その雰囲気に、クロはわずかに頬を染めた。和やかな空気は嫌いではないが、今は――と、小さく咳払いをして本題に引き戻す。
「グレゴさん。とりあえず、エルデには後できちんと言っておきますので……依頼の話に戻りましょう」
「あいよ。まったく……」
グレゴはまだ呆れ顔のまま、端末を操作する。
「依頼は簡単だ。指定された宙域にノードスパイアを設置し、起動確認をして帰ってくるだけ。内容は端末に送っておいた」
ピンという軽い通知音が鳴り、クロたちの端末に新しい依頼データが届く。クロが手元の画面を確認しながら、声に出す。

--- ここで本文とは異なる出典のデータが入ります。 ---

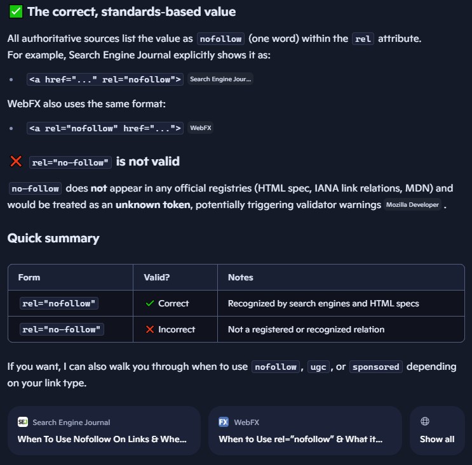
Task: Open the Search Engine Journ... citation chip
Action: point(220,79)
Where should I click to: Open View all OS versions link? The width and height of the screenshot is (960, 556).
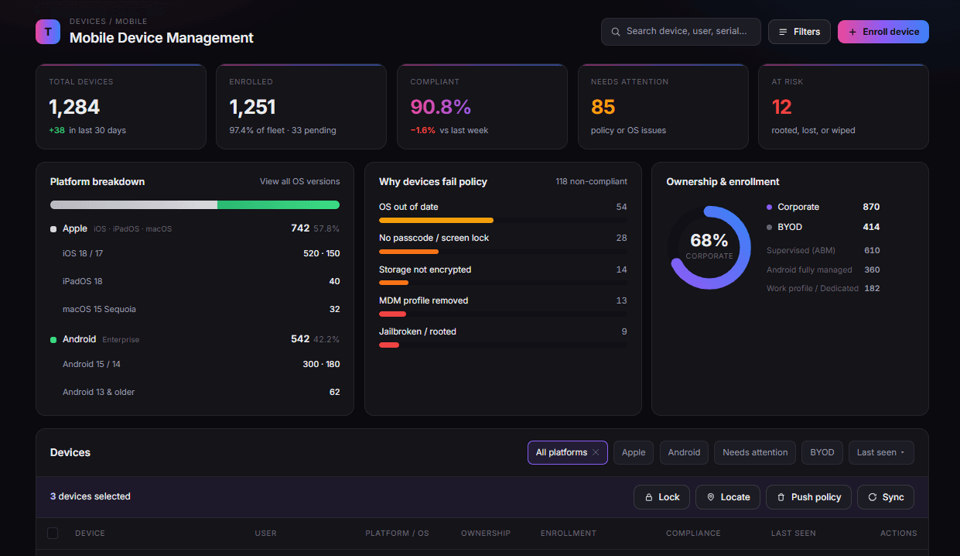click(x=299, y=181)
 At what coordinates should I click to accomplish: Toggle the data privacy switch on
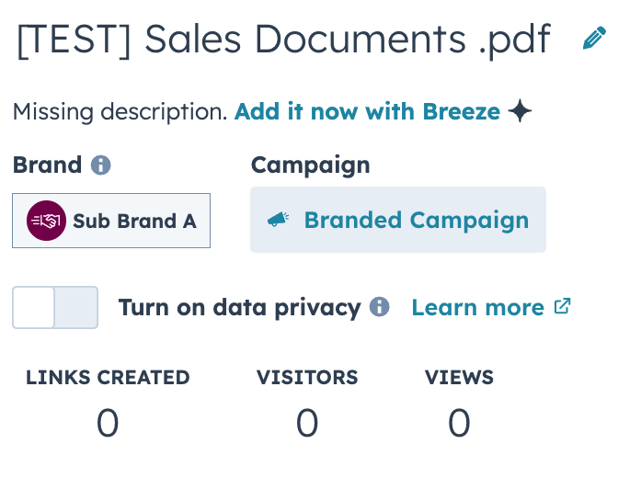click(54, 307)
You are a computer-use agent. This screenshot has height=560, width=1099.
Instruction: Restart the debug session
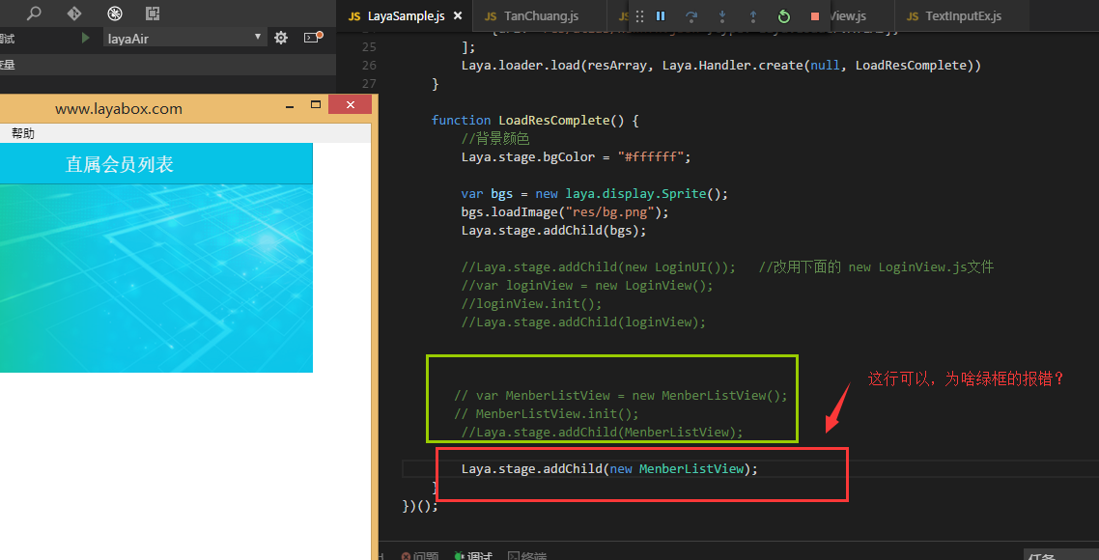784,16
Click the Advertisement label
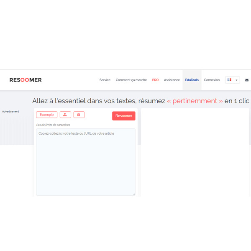 coord(10,112)
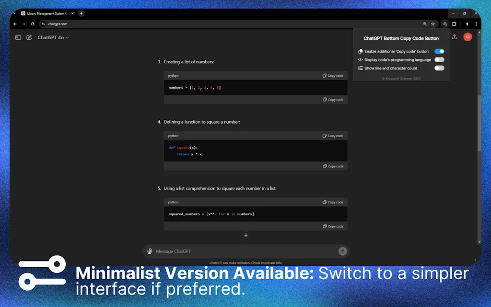Open the ChatGPT 4o model dropdown

click(x=53, y=37)
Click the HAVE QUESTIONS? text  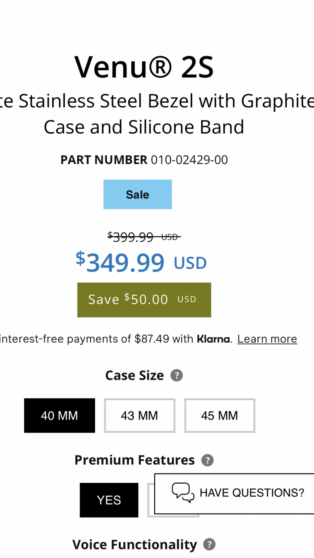tap(252, 493)
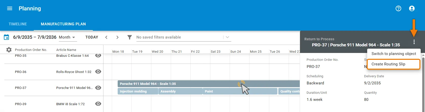Open column settings gear icon
The height and width of the screenshot is (112, 425).
tap(9, 50)
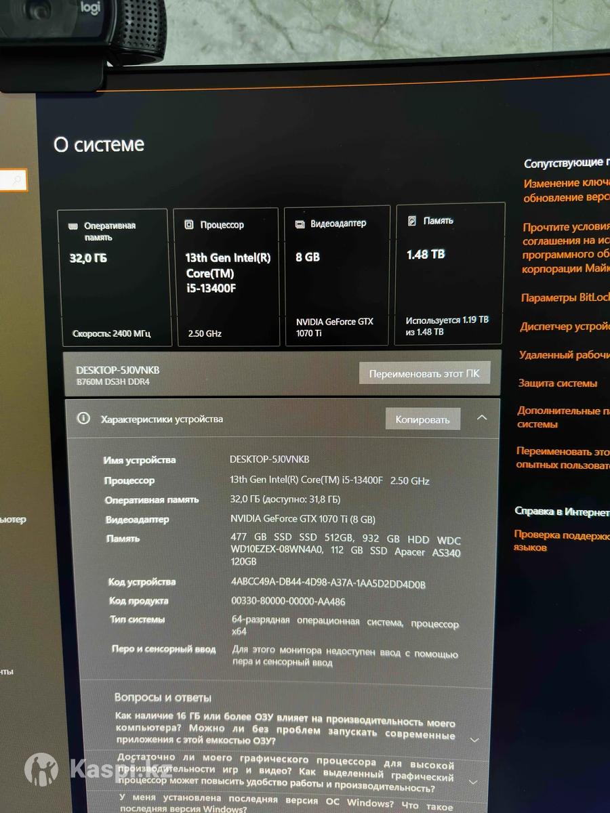Click the processor icon on Процессор card

coord(189,225)
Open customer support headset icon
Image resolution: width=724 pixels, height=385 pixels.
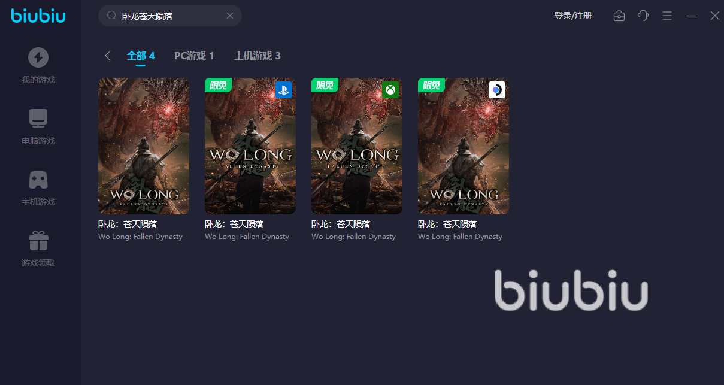643,16
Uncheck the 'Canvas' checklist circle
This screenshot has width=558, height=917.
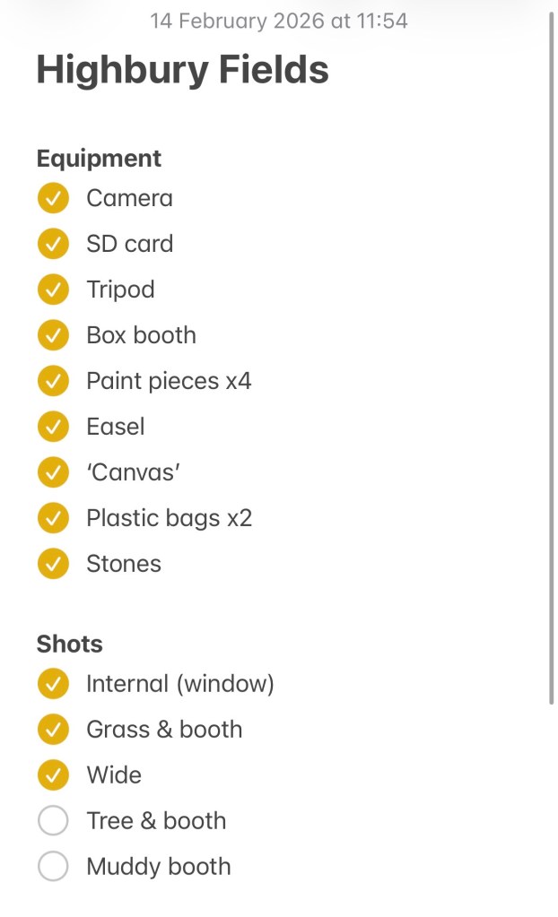point(53,472)
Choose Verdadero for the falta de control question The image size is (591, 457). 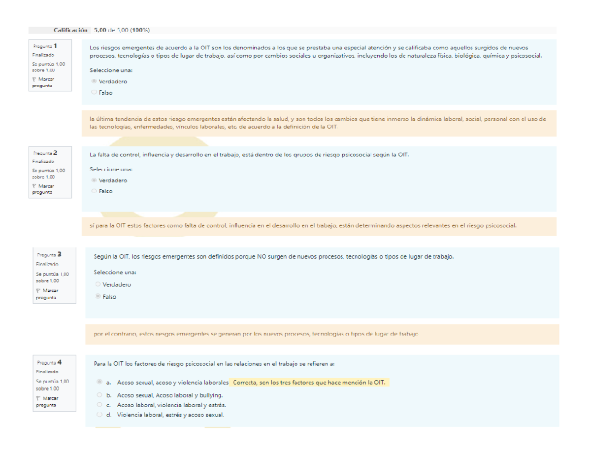pos(94,180)
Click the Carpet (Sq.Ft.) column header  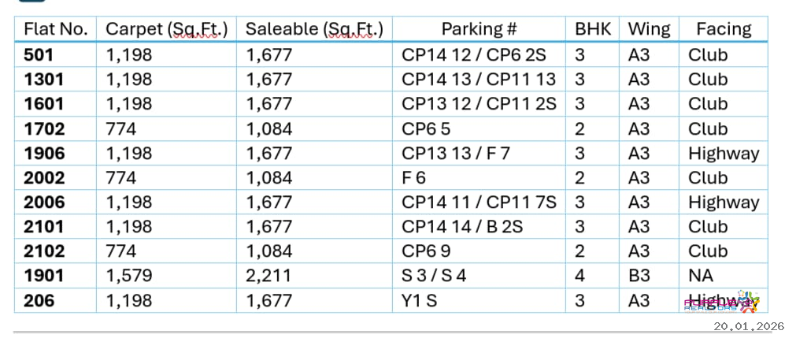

「……ノードスパイアは、ギルドの資材倉庫で受け取り、ですね」
「ああ。そっちで直接受け取ってもいいし、運搬の手間を省くなら、お前のコンテナに積んで送っとくこともできる。どっちにする?」
グレゴが確認するように視線を上げ、端末の操作を一時停止する。
クロは少しだけ視線を宙に泳がせ、思案するように唇を引いたあと、静かに答えた。
「……初めてクーユータを用いての依頼ですので、資材運搬倉庫で受け取って確認しながら動きます。移動後に倉庫で受け取りでお願いします」
「了解だ」
グレゴが頷き、再び端末に手を伸ばす。画面上に表示された依頼コードに入力が走り、搬出処理が開始される。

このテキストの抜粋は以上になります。